I am a firm believer in holistic health (visit this site for more information on natural health). Holistic health means that we take the entire being into account: mind, body, and spirit. Meditation is a daily practice that brings all three parts of the self together.

I don’t know of any other practice that unites mind, body, and spirit the way meditation does. Yoga is close. However, the ancients recognized that meditation is the key to health and enlightenment: Yoga originally was designed to prepare the body for meditation.

What is meditation?

Meditation, as the Chopra Center puts it, is a tool for rediscovering your body’s own inner intelligence. It’s a process of bringing the mind, body, and spirit together in harmony. For most of us in the Western World, it’s a way to quiet the mind, to bring shorts bursts of silence to the jumble of thoughts constantly running and recycling through our brains.

Even though meditation does focus on quieting the mind, it is not a process of forcing the mind to quiet down. It’s not about force or struggle of any kind. Quite the opposite: meditation is something that comes easily, effortlessly, and naturally…even if it might require practice in the beginning (that’s why we call it a meditation “practice”). When you meditate, you learn to find the silence and stillness that already exist within you and gradually bring them into your daily life.

Meditation has quite a long history. In fact, meditation has been practiced by people from many different cultures for thousands of years. In fact, all of the major religions have their versions of meditation. But don’t think for a moment that meditation is tied to religion. It’s practiced by monks and priests, but it’s also practiced worldwide by atheists and agnostics, men and women, children and adults, and pretty much any group you can think of. Even top athletes, world-class musicians, and CEOs of Fortune 500 companies use meditation as part of their strategy for health and success.

While most people have heard of meditation, everyone has a different idea of what it is and how it’s done. And for good reason: there are many different types of meditation.

What’s the best kind of meditation?

The kind you will do. It’s as simple as that.

There is no one-size fits all for meditation, though it is true that certain types or styles of meditation are more efficient for certain outcomes. Guided meditations, for example, are excellent for things like healing and goal setting. We will discuss different types of meditation in future posts, but for now I’m offering a simple meditation you can try anytime and anywhere. No special preparation required. If you can close your eyes, you can meditate. Here goes:

  1. Sit comfortably in a quiet location where you will not be disturbed.
  2. Close your eyes and take a minute or so to quiet down a bit.
  3. For the next five minutes, simply notice the flow of your breath. Don’t try to control your breathing. Just notice it.
  4. After the five minutes has elapsed, take another minute before slowly opening your eyes and resuming your regular activity.

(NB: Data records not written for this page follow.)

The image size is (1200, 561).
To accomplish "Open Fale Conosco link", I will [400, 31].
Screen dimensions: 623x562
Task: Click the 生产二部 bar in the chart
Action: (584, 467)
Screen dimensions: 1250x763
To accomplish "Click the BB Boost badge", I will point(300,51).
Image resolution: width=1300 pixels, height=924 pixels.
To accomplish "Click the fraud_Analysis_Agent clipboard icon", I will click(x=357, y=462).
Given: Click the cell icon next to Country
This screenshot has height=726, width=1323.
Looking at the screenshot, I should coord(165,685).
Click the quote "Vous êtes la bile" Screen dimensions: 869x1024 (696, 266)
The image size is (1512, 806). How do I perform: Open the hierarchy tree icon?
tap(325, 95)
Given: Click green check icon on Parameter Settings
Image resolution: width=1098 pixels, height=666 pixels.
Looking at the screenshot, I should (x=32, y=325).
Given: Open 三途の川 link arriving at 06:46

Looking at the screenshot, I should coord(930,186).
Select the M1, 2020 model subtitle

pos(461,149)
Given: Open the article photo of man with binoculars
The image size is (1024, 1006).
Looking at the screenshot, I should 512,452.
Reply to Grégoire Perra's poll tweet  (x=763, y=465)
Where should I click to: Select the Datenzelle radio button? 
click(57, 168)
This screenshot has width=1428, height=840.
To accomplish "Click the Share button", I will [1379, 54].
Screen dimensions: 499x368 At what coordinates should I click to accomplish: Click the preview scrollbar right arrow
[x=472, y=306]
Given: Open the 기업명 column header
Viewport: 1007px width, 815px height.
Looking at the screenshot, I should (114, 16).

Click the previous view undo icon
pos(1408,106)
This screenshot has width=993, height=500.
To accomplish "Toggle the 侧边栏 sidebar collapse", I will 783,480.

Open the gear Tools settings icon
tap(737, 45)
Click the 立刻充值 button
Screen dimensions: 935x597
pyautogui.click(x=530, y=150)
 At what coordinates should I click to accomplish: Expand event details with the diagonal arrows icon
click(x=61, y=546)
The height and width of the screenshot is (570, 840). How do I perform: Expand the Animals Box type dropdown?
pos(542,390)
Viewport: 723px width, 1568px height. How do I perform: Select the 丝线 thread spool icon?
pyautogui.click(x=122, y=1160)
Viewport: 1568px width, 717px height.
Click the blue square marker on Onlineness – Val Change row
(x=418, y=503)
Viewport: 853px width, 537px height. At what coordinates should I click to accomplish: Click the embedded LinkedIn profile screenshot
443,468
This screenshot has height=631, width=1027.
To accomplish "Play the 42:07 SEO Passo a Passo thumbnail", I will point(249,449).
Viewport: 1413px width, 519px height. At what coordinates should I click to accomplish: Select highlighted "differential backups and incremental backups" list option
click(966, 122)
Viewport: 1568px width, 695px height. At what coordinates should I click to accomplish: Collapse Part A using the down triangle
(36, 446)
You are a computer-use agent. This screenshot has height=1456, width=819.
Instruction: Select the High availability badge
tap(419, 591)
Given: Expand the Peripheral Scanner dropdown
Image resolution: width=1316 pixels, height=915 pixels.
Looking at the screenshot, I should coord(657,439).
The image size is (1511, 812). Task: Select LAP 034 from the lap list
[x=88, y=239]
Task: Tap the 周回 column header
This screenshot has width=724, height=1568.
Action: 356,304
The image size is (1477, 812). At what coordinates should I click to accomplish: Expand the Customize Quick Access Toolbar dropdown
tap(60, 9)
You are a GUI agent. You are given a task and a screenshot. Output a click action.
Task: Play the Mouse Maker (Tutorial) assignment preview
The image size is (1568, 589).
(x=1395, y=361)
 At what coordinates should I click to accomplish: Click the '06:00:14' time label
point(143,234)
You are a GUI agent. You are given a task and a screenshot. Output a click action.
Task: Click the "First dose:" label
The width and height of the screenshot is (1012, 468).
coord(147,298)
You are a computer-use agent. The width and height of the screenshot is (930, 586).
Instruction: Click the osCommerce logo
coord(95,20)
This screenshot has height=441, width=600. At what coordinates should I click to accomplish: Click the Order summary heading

If you give that a try, you can begin to get a taste for what meditation is really like. Everyone will have a different response to this exercise, but most will find that their minds race uncontrollably. The answer to that? Surprise: it’s OK. It’s normal. We will delve more deeply into this one point, since it can be an entire post in itself.

Why meditate? Practicing meditation on a daily basis brings an unbelievable number of benefits. There are thousands of scientific studies which prove the physical benefits of meditation, and a regular meditation practice also nourishes the mind and spirit. Again, more detail about the benefits of meditation in future posts. I could write an entire book just on the benefits of meditation!

In closing, I suggest you give my quick little meditation a try. It will take less than 10 minutes and might give you a little more clarity during a hectic day.